Continuing the string searching story, I had the brain wave to try ripgrep. Searching for fixed strings in binary files, it tops out at 900 MiB/s. That's the target to meet. I should inspect the code to see how it's done.
-
Show this thread
-
Replying to @chvest
The key to success in this space is less about algorithm and more about making efficient use of the hardware via vectorization. ripgrep's primary literal searcher is here: https://github.com/rust-lang/regex/blob/a0f541bd707a39094d839c1ffd0141d27fe40681/src/literal/imp.rs … And in particular, the single substring case is here: https://github.com/rust-lang/regex/blob/a0f541bd707a39094d839c1ffd0141d27fe40681/src/literal/imp.rs …
1 reply 0 retweets 1 like -
Replying to @burntsushi5 @chvest
Make sure your benchmarks include a healthy variety. 900MB/s sounds a bit slow to me in many cases. For example: https://github.com/rust-lang/regex/blob/a0f541bd707a39094d839c1ffd0141d27fe40681/bench/log/07/rust#L85 …
4 replies 0 retweets 0 likes -
Replying to @burntsushi5
The 900 MiB/s were achieved with searching for an 11 byte string in a 4 GiB binary file, after drop_caches, on Ext4 with LUKS encryption, 2xPCIe 3.0. So roughly half of link-speed.

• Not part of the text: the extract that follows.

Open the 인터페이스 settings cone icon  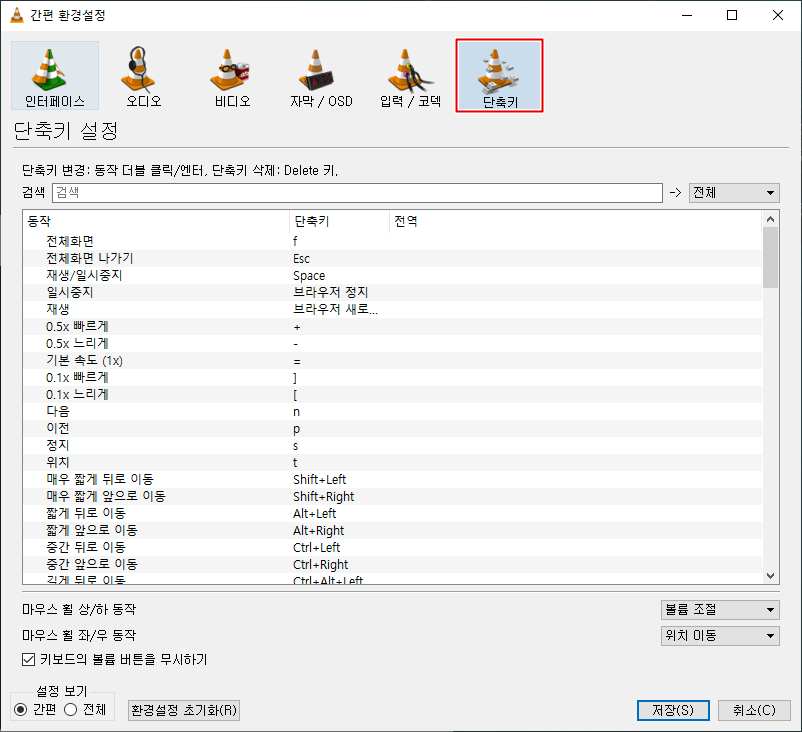coord(55,75)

1 reply 0 retweets 0 likes -
Replying to @chvest
I see. Does the speed remain the same if the file is in cache? Also, how many matches are there? e.g., For a 13GB file in cache, `rg 'Sherlock Holmes' OpenSubtitles2018.raw.en -c` takes 1.7s for 7673 matches, which is about 7.5 GB/s.

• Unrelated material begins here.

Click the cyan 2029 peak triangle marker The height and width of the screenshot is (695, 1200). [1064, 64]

3 replies 0 retweets 0 likes -
Replying to @burntsushi5
It drops from 5.5s to 1.4s, but I also just noticed that I’ve been running rg —version 0.9.0. Trying again with… *squints* 11.0.2.
1 reply 0 retweets 0 likes -
Replying to @chvest @burntsushi5
4.8s and 1.2s. Oddly no count is printed, though I run with `-caF --no-ignore`.
2 replies 0 retweets 0 likes -
Replying to @chvest @burntsushi5
`perf report` says 53.2% are in memchr::x86::avx::memchr. Then 12.2% in regex::re_bytes::Regex::shortest_match_at. The rest is in kernel page cache.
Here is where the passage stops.